Using the information ▸
- 1) In the ACM prize announcement below, at which institution is Torsten Hoefler a professor?
- 2) Reproduce the portion of the ACM prize announcement below between "The ACM Prize in Computing recognizes" and "and consulting company.", inclusive, swapping "Infosys Ltd." for "Infosys Limited".

Supplied text ▸
--- START ---

ACM, the Association for Computing Machinery, today named Torsten Hoefler, a professor at ETH Zurich, the recipient of the ACM Prize in Computing for fundamental contributions to high-performance computing and the ongoing AI revolution.
Hoefler, who was a guest on the @HPCpodcast on the site of this publication’s sister outlet, insideHPC, last November, developed many of the core capabilities of modern supercomputers and defined key aspects of the algorithms for distributing AI models on them, the ACM said.
The ACM Prize in Computing recognizes early-to-mid-career computer scientists whose research contributions have fundamental impact and broad implications. The award carries a prize of $250,000, from an endowment provided by Infosys Ltd., a digital services and consulting company.
ACM cited the work of Hoefler and his colleagues to scale network design and programming in supercomputers, which has revolutionized the capabilities of these
large systems. For example, AI algorithms can now be processed on hundreds of thousands of nodes. Hoefler’s advances in interconnection networks, programming, and parallel algorithms broke new ground in facilitating the use of large-scale massively parallel clusters.

--- END ---

Provided data ▸
--- START ---

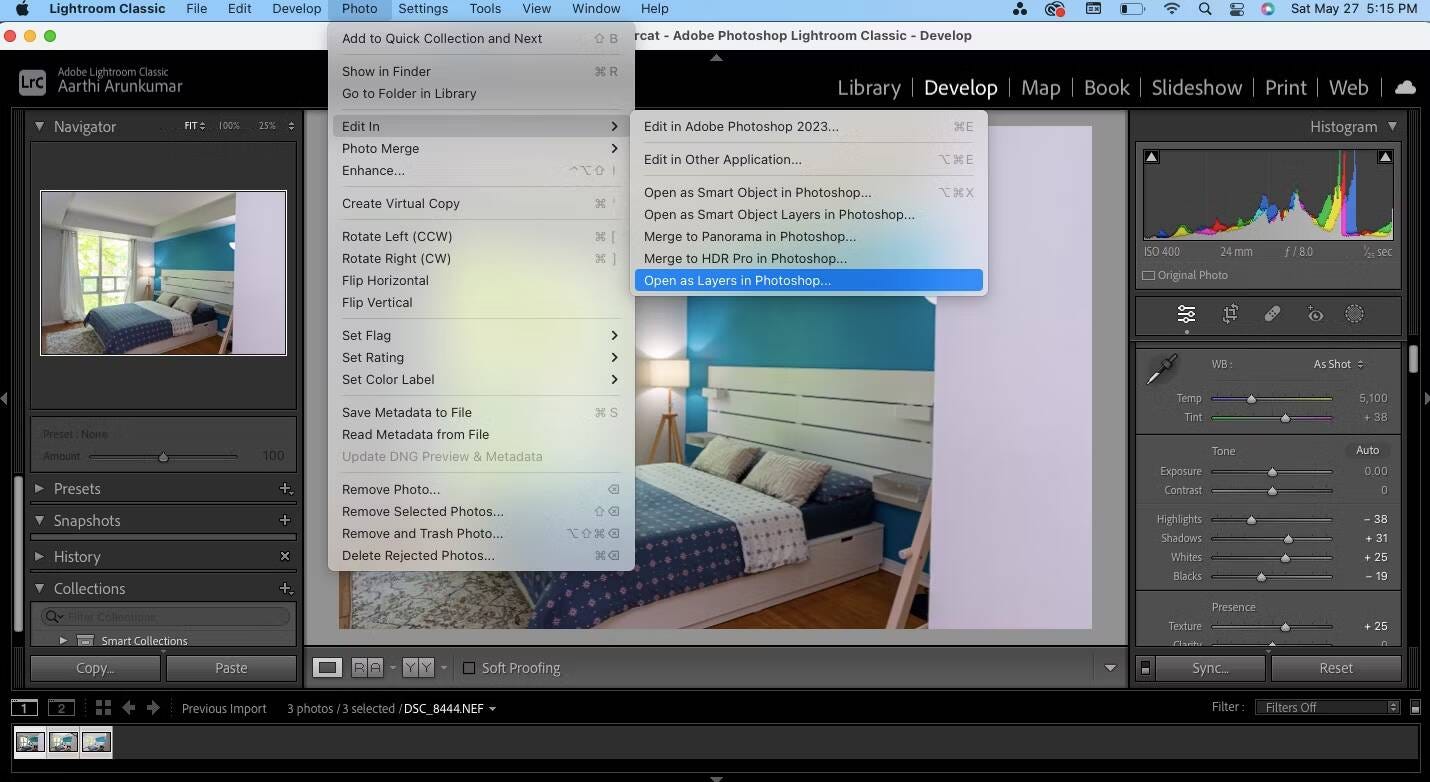The height and width of the screenshot is (782, 1430).
Task: Open the Masking tool
Action: [1354, 314]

--- END ---

Set of answers ▸
- 1) ETH Zurich

- 2)
The ACM Prize in Computing recognizes early-to-mid-career computer scientists whose research contributions have fundamental impact and broad implications. The award carries a prize of $250,000, from an endowment provided by Infosys Limited, a digital services and consulting company.